The Giants are probably stuck with Devers unless they take pennies on the dollar. But if it’s a fresh start they’re seeking, and heavens knows they need one, they’ll almost certainly have to explore it.
Posey earned praise last year when he traded four players to Boston for Devers, whom the Red Sox were eager to ditch just 17 months after signing him to a 10-year, $313.5 million contract. Devers was the difference-making slugger that three of Posey’s predecessors had tried and failed to acquire since the end of the Barry Bonds era. It was the executive version of taking a big swing, which is what modern hitters are supposed to do. Sometimes it won’t work out. Player misevaluations happen every year in every front office. The Devers trade remains solid in concept, even if we’re getting a better idea why the Red Sox were so eager to send him elsewhere.
It’s the decision to hire Vitello to replace Bob Melvin that makes you wonder if Posey is cut out for this.

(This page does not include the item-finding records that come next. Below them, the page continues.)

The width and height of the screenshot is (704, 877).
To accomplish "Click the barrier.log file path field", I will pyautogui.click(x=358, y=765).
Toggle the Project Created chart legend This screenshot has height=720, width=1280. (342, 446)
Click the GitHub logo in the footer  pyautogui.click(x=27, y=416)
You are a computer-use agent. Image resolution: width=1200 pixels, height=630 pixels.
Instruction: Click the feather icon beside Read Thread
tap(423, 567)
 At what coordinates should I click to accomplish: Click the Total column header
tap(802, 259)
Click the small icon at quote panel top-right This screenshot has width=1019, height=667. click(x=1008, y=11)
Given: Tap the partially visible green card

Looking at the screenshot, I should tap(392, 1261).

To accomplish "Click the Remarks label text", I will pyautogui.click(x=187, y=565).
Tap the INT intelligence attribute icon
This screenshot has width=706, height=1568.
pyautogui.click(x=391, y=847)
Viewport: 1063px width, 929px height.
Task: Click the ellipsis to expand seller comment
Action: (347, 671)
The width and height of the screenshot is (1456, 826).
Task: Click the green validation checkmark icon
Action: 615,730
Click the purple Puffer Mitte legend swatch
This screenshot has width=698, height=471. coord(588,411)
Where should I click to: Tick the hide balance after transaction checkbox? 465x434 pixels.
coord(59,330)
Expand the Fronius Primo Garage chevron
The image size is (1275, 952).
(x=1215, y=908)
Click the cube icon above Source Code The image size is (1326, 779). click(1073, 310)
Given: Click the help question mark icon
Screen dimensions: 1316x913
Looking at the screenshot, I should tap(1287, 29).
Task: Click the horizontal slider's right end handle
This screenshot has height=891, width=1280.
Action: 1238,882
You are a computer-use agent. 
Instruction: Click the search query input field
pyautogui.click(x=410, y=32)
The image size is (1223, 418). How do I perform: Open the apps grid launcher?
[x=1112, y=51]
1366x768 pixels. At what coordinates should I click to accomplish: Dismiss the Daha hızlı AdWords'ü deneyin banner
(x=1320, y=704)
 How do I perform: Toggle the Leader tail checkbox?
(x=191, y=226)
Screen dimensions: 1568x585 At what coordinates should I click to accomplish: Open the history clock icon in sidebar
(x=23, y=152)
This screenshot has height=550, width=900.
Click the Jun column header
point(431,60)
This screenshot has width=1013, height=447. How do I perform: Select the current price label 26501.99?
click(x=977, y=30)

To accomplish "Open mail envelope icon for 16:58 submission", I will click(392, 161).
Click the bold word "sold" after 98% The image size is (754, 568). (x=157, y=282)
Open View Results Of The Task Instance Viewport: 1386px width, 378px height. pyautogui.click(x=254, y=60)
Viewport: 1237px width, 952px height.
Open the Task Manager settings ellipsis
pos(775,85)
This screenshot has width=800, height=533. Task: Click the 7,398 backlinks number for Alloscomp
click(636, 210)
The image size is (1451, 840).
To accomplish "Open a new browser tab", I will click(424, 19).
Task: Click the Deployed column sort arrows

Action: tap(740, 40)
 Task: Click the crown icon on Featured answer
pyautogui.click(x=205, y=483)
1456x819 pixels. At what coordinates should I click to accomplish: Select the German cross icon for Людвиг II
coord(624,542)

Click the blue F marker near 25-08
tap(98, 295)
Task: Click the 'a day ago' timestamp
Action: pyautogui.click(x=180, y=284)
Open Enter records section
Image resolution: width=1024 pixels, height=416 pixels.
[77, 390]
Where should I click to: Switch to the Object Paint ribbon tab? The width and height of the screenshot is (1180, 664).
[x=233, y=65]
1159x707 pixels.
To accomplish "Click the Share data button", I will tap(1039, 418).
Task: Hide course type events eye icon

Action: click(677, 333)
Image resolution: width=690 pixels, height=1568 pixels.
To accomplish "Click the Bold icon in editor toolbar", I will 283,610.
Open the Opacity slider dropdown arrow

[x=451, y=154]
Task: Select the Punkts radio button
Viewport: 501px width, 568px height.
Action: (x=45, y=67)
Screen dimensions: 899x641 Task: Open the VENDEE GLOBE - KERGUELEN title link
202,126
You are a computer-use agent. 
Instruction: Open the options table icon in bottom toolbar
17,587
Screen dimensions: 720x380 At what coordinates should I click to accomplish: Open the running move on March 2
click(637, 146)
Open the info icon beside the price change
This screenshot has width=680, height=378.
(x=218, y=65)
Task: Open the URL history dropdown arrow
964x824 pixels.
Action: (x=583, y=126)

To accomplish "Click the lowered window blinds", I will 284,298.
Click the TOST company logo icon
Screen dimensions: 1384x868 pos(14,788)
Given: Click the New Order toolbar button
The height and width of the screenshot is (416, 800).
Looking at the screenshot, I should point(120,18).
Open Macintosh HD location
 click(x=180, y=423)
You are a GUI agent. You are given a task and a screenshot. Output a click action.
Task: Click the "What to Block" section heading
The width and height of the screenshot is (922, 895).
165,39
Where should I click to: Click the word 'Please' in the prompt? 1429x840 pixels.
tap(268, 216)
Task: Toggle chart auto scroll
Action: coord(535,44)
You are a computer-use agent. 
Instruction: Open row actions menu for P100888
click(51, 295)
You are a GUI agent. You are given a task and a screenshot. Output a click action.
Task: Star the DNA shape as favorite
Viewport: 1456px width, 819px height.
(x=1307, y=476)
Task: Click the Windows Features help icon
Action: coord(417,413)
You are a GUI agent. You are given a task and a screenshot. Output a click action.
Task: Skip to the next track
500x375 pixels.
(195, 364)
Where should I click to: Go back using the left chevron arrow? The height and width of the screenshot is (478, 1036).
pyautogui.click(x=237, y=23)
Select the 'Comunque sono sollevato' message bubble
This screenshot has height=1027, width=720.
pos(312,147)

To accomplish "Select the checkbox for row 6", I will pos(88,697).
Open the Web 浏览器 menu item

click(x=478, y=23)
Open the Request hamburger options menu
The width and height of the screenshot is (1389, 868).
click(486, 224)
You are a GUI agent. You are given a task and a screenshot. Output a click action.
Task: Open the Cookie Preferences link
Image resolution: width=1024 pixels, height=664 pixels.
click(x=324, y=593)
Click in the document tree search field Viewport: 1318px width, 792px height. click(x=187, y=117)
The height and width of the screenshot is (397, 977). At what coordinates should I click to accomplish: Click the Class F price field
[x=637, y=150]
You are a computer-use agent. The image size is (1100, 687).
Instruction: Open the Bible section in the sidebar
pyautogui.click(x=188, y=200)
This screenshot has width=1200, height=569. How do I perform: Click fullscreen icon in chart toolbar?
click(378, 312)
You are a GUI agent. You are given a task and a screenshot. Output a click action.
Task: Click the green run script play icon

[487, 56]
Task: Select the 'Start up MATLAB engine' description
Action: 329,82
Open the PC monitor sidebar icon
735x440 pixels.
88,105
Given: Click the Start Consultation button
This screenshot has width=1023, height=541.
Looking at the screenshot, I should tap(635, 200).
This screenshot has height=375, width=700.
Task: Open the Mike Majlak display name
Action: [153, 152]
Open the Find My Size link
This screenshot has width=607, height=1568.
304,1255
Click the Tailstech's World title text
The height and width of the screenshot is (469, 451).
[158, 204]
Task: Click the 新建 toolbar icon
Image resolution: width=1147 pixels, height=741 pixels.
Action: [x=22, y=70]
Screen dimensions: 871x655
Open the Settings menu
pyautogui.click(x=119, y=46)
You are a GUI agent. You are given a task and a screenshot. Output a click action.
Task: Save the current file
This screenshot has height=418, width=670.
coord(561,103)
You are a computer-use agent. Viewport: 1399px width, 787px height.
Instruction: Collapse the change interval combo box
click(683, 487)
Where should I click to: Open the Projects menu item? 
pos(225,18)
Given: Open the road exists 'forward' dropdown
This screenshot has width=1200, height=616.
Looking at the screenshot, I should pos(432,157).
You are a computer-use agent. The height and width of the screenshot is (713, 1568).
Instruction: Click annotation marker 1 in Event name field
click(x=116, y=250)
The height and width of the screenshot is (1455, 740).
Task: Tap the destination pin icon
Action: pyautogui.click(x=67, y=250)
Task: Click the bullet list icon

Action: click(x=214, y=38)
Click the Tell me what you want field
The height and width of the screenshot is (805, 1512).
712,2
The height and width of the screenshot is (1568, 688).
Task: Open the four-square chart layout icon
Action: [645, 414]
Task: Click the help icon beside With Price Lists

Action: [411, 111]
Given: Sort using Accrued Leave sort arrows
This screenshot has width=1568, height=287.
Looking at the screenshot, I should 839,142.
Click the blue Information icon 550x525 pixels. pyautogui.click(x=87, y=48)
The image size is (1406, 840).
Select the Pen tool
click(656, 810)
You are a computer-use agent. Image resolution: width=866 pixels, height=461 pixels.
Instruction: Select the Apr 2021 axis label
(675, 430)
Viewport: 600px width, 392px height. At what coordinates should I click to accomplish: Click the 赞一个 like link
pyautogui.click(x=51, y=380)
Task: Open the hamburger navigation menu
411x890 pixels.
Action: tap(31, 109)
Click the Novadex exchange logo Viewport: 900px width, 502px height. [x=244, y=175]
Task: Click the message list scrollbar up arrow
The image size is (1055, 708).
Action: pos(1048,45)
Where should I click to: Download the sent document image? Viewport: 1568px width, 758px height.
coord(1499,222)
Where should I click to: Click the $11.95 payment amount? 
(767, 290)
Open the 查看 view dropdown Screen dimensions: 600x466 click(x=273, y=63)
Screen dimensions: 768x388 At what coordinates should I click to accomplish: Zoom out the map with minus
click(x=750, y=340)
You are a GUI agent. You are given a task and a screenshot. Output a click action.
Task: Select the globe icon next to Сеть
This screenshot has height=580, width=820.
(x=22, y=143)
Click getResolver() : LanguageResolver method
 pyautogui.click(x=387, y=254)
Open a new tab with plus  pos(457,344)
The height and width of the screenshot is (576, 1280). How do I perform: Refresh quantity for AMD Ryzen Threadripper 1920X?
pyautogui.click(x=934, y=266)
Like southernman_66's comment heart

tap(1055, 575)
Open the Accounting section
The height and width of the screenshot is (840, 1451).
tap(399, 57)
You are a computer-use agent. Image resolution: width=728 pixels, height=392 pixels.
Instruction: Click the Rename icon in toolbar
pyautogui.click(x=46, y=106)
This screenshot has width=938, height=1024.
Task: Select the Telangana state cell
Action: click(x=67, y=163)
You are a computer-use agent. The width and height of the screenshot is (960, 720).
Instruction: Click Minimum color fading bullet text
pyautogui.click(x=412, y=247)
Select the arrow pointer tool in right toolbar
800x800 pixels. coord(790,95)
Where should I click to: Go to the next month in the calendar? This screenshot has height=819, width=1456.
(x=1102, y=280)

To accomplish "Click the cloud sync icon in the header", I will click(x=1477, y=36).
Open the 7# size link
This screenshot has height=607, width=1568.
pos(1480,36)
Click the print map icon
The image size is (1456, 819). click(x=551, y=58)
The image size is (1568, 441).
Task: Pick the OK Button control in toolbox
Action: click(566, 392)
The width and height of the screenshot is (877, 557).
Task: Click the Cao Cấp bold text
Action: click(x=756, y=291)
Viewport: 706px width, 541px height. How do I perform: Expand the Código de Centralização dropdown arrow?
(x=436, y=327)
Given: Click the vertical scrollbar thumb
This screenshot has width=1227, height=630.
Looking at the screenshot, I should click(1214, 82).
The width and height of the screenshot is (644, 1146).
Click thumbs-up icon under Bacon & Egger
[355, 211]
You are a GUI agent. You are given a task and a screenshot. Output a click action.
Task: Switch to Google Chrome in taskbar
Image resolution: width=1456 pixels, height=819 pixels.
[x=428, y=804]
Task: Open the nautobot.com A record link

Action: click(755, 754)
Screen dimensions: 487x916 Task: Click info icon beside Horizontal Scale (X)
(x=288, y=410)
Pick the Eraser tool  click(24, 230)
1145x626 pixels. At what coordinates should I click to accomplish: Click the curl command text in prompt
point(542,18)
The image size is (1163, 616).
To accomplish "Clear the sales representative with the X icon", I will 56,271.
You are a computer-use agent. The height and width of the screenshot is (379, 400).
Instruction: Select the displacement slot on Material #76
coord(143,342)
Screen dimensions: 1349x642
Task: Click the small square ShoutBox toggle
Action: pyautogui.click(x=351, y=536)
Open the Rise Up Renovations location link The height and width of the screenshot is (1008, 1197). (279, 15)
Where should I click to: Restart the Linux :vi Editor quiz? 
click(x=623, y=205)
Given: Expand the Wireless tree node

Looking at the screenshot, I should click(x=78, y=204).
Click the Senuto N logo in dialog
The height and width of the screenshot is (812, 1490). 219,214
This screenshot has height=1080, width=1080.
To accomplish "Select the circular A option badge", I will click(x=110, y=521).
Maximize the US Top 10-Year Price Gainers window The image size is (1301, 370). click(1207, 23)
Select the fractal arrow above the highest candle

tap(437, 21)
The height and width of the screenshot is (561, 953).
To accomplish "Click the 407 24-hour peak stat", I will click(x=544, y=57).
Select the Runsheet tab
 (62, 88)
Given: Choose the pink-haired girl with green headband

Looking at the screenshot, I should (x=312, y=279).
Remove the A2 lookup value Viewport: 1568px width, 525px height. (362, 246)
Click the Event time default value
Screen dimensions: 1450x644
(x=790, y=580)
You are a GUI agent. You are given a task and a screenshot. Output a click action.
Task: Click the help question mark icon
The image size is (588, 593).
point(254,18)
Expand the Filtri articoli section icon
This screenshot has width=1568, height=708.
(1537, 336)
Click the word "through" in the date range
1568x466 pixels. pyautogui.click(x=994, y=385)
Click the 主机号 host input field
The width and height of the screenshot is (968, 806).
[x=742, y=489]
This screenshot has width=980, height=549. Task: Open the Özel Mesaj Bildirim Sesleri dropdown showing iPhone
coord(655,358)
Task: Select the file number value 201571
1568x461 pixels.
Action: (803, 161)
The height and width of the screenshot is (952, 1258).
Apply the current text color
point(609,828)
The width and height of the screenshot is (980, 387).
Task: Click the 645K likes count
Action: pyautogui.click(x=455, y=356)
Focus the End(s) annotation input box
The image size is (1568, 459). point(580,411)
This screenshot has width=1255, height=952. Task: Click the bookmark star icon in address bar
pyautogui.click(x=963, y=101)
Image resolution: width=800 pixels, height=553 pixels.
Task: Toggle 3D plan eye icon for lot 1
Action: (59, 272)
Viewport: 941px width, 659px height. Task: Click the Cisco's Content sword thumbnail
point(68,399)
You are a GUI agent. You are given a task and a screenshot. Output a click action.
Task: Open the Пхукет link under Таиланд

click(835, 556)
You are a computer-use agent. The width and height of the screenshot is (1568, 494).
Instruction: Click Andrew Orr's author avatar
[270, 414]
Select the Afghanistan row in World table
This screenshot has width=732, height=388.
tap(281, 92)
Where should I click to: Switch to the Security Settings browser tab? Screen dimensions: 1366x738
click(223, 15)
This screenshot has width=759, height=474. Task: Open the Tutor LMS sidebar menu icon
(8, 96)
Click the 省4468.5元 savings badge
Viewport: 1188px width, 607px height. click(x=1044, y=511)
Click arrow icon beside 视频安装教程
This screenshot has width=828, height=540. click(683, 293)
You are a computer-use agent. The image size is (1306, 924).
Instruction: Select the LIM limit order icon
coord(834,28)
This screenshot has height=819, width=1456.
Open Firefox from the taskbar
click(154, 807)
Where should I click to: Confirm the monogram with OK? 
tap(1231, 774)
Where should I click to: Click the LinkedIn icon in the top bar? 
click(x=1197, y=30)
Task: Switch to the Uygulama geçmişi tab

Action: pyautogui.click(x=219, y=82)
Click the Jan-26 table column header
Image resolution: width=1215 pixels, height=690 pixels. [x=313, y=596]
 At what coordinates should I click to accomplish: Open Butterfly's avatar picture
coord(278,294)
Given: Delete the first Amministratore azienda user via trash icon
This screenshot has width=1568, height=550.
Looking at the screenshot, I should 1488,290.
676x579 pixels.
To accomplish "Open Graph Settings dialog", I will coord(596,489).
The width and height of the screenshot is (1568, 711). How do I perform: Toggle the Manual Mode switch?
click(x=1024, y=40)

Vitello might be a “good hang,” to use one of his stock phrases. And given the front office’s misses on the pitching end this winter, the Giants probably would be a fourth-place team right now even if Bruce Bochy or the disembodied ghost of John McGraw were managing this team.
Vitello also outshone his boss on Tuesday when it came to offering support to fans upset by the Pride Night decisions made by the four pitchers, saying, “I would hope and expect the vibe out there is how important it is for (players) to be inclusive of everybody in the fanbase or who wants to be part of the fanbase. Those are the conversations I’ve been privy to. I know Buster spoke with some people today about it.”
But those were sentiments that Vitello needed to relay to the clubhouse before June 12, not after it. Does anything about Vitello’s messy and unfocused public interactions lead you to doubt Manfred’s characterization of the team’s “inadequate and unclear” communication with players over their ability to wear their standard hat on Pride Night?
The Giants might be just a professional baseball team, but the Bay Area is a unique place. Even as institutions crumble around us, it’s a region that demands more from its institutional leaders. Posey had a “great aura” as a player, as Shohei Ohtani once described it. But to be a leader requires more work than that. And it requires some willingness to wade into political topics.
Instead, by offering silence and stonewalls, the Giants made the worst possible impression Tuesday afternoon. They left you to ponder a gnawing possibility: that if they said what was really on their minds, you might not like it one bit.
When the NCAA determines that an athletic program has lost institutional control, it’s the precursor to a death sentence. Obviously, it doesn’t work that way for a major league franchise. The Giants, after a 3-1 victory over the A’s Tuesday night, will play 84 more games this season. Barring a work stoppage, they’ll play a full, 162-game schedule next year, too.
But losing has consequences. If they have to start over, maybe they’ll leave it to the next president of baseball operations to do things like fire the manager or trade the highest paid player. It’s a lot easier to clean house when you didn’t buy the furniture.
For now, with his grace period expired and his credentials in question, it’s still Posey’s job to reestablish control.
“I’m committed to seeing it through,” Posey said. “What we all like about sports, is it’s a meritocracy. So, if you play well, you stay. Or the team plays well, and you win a bunch of games, you stay.
“If not, then there’s conversations that have to be had.”